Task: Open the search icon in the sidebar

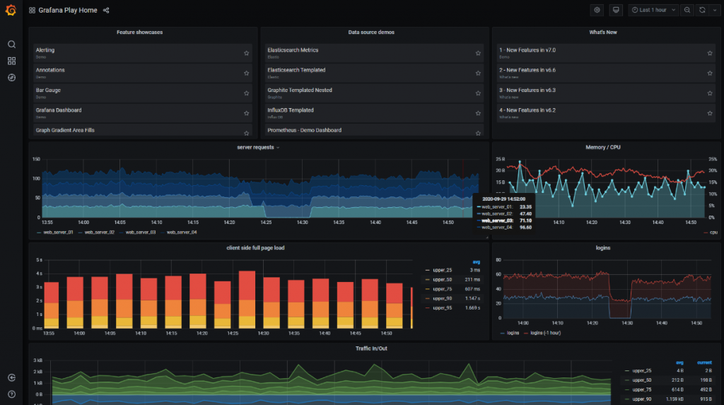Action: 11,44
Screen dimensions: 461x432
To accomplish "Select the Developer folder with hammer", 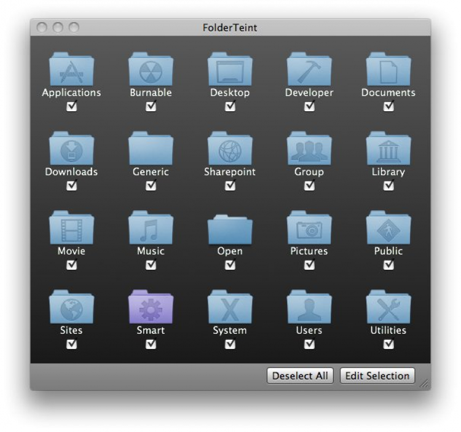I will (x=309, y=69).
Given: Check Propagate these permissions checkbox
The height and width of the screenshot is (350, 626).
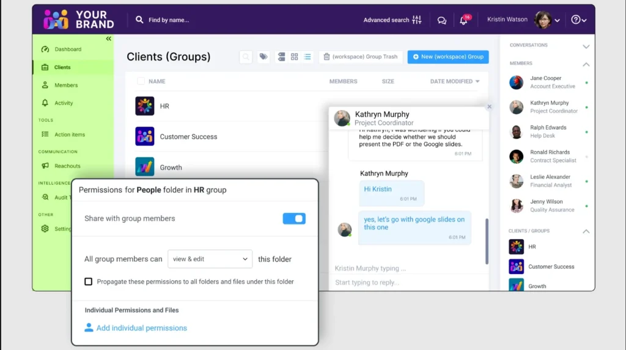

....

** Task goal **
Starting at the line that contains "Given: Check Propagate", reproduce every line through the last one in the records exactly, and omit all pictures.

** Completed exercise **
Given: Check Propagate these permissions checkbox
The height and width of the screenshot is (350, 626).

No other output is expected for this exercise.